Cette situation peut-elle changer cette année ? L’extrême-droite va-t-elle créer un groupe ? C’est tout à fait possible car les incitations sont très importantes : avoir un groupe permet d’accéder à de nombreuses facilités, de recevoir des financements, d’être mieux intégrés dans le travail législatif, d’avoir une meilleure visibilité médiatique. Le FN peut envisager d’avoir une vingtaine de députés. Mais pour former un groupe parlementaire, il faut fédérer des députés de plusieurs pays, ce qui oblige à passer des alliances. Une alliance est aujourd’hui envisageable avec le PVV de Geert Wilders en raison des transformations du FN. Cette inflexion du FN résulte elle-même d’une évolution qui me semble très importante et qui pourrait transformer à terme le paysage de l’extrême-droite : c’est l’émergence de ce que j’appellerai une xénophobie libertaire. Je veux dire par là que, jusqu’à présent, la xénophobie se rencontrait essentiellement chez des gens conservateurs, attachés aux valeurs traditionnelles d’ordre et d’autorité. Aujourd’hui, la situation est assez différente. L’hostilité envers les étrangers (ou envers leurs valeurs, notamment religieuses) est aussi revendiquée au nom de la préservation d’un certain art de vivre : il s’agit de s’opposer aux étrangers parce qu’ils sont jugés menaçants pour la liberté des mœurs, pour les grands acquis libéraux relatifs au divorce, à l’homosexualité, à l’avortement, etc. Le parti de Wilders était déjà précurseur sur ce terrain mais le Front national est en train de le rejoindre : songeons à la façon dont le nouveau FN met en avant la laïcité et la République, autant de thèmes qui étaient inconcevables dans l’extrême droite traditionnelle. D’autres partis feront-ils de même ?

Concrètement, quelles seront les conséquences de cette poussée des nationalismes pour l'Europe ? Faut-il craindre un véritablement éclatement du noyau européen ?

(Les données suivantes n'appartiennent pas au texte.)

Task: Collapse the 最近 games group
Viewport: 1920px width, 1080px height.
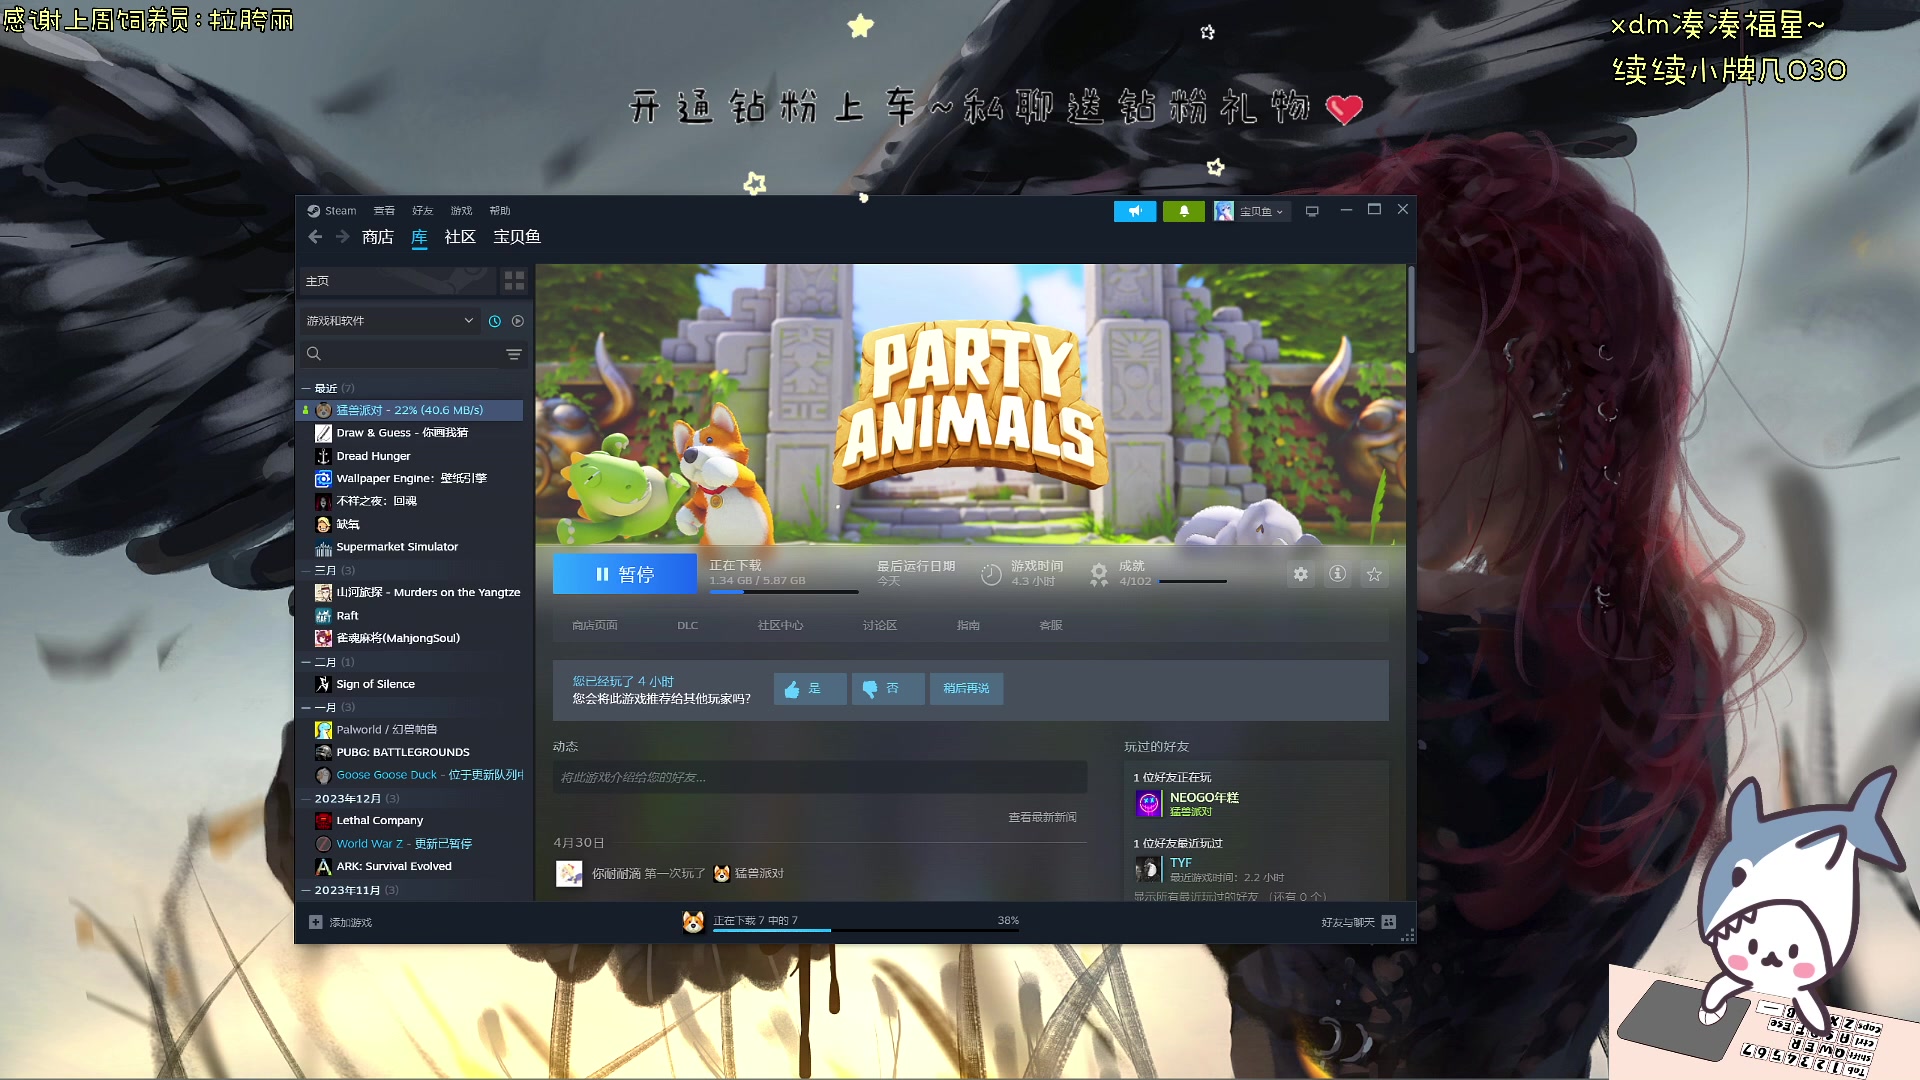Action: (306, 388)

L’extrême droite a effectivement augmenté ses scores dans plusieurs pays, il s'agit d'un résultat à la fois important et secondaire. Important car il confirme la défiance qui règne à l’égard des partis de gouvernement. Mais secondaire aussi parce que, d’une certaine façon, les succès de la droite europhobe sont inscrits dans la logique même des élections européennes. En effet, pour beaucoup d’électeurs, ces élections ne servent à rien, ce qui n’est pas totalement faux. Donc, ils sont incités soit à s’abstenir, soit à voter pour des partis hors système. C’est pourquoi les européennes ont souvent été favorables à l’extrême droite. Rappelons par exemple que c’est aux élections européennes de 1984 que le Front national a fait sa première grande percée électorale. 

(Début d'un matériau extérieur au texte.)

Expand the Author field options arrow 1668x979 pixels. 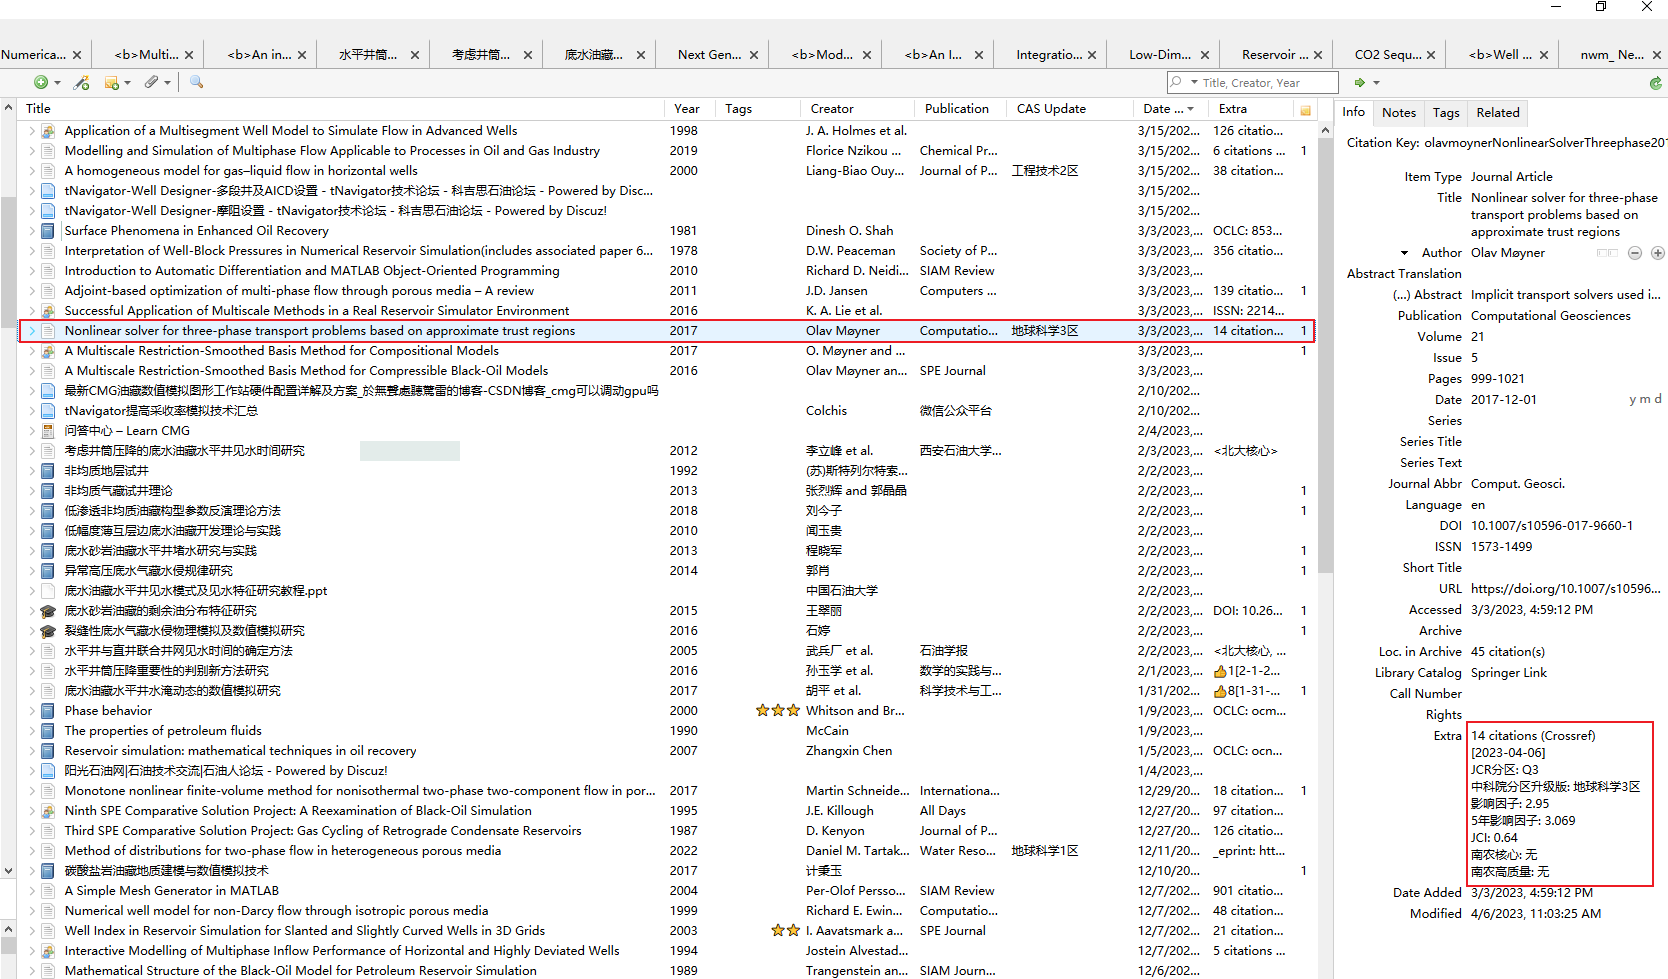pos(1403,252)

Mais ce succès électoral n’aura que peu d’impact. La gestion de l’Europe n’en sera aucunement affectée. Au contraire, les partis de gouvernement sont encore plus incités à se rapprocher et à prolonger la cogestion qu’ils assurent de facto en Europe. Cette situation est également très confortable pour les partis d’extrême droite car ils peuvent se présenter comme des vainqueurs tout en étant dispensés d’avoir à assumer la gestion du pouvoir en temps de crise. En France, le FN bénéficie ainsi d’une situation très favorable pour préparer le scrutin présidentiel de 2017.